Партийные чиновники низшего уровня на предприятиях также имели стимулы для своей работы. Партийные, комсомольские и профсоюзные аппаратчики (то есть оплачиваемые функционеры, не занятые на производстве) также были наделены экстраординарными привилегиями. В марте 1961 г. Центральный комитет рассмотрел вопрос об их премировании наряду с инженерами и администраторами. Это не было бы чем-то необычным, если бы премии не выдавались за внедрение новой технологии в различных отраслях
Эти премии партийных функционеров (вероятно, были и другие) не должны были превышать зарплаты за три года, в то время как премии инженеров и администраторов могли достигать зарплаты за шесть лет [99]. Но даже в таком случае это было значительной суммой.
Таким образом, декларируемое убеждение (или вымысел), что труд партийных секретарей необходим, было поддержано вознаграждением их «вклада» в технологические новации инженеров предприятий и исследовательских отделов. При отсутствии подобных механизмов партийные чиновники на заводах были бы бедными родственниками. Не будь им гарантировано право на эти премии, их бы работу вообще никто не принимал во внимание.

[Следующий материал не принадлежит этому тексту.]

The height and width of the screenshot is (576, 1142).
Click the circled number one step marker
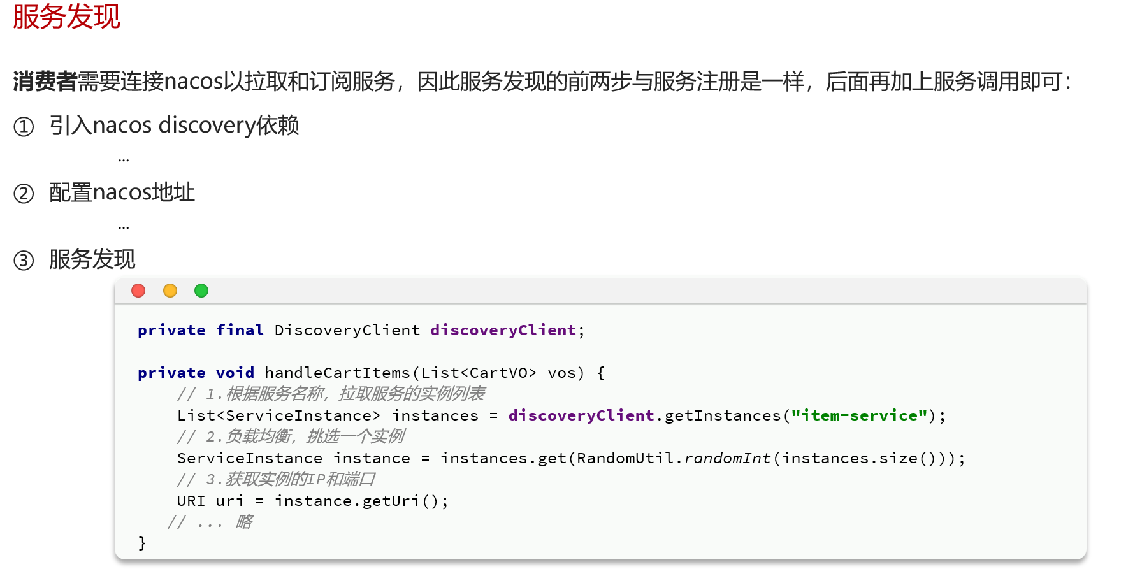click(24, 127)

У меня нет точных сведений, что это постановление выполнялось. Сомнительно, что такая затея могла стать идеальным способом восстановить престиж партийных функционеров в глазах технического персонала. В любом случае это заставило вспомнить, если кто-нибудь забыл, что большинство секретарей партийных организаций были чиновниками (а вовсе не людьми, осуществляющими политическую миссию), которые хотели получить свою долю, как и все остальные люди, даже если их подлинный вклад в производство фактически был нулевым.

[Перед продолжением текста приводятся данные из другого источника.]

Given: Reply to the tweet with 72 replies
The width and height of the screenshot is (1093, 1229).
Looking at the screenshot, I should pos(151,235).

Деликатный сюжет - пенсии.
При Леониде Брежневе размер пенсий зависел от связей с членами Политбюро, даже с самим генеральным секретарем или его окружением. Этот законодательный вакуум только углублял подчиненность местных руководителей центру. Часто заслуженные местные руководители, не стремившиеся к близким отношениям с вышестоящими, при выходе на пенсию значительно проигрывали по сравнению с различного рода лизоблюдами [100].
Нашим источником по этому вопросу является Егор Лигачев - член Политбюро, преданный партии и известный своей личной честностью. Нам хотелось бы спросить его: достойно ли подобные люди и окружавшие их именовались «коммунистами» и почему он так упорно отстаивает такое название своей партии?
Стремясь закончить этот раздел на мажорной ноте, мы можем добавить, что Совет министров СССР в конце концов принял закон о пенсиях для высшего государственного и партийного чиновничества. Это случилось в 1984-м, за год до прихода Горбачева к власти.
Государство благоденствия... для партийных и государственных «шишек».
Даже при наличии странных лакун, когда дело шло о пенсиях, прерогативы правителей, дарованные им режимом (между тем эти люди были партийными и государственными служащими на жалованье, они не были владельцами или совладельцами предприятий, которыми руководили), означали, что можно со спокойной совестью говорить о государстве благоденствия. Очевидно, оно существовало и для более бедных слоев населения; но когда дело касалось привилегий, в советских условиях они выглядели просто роскошью.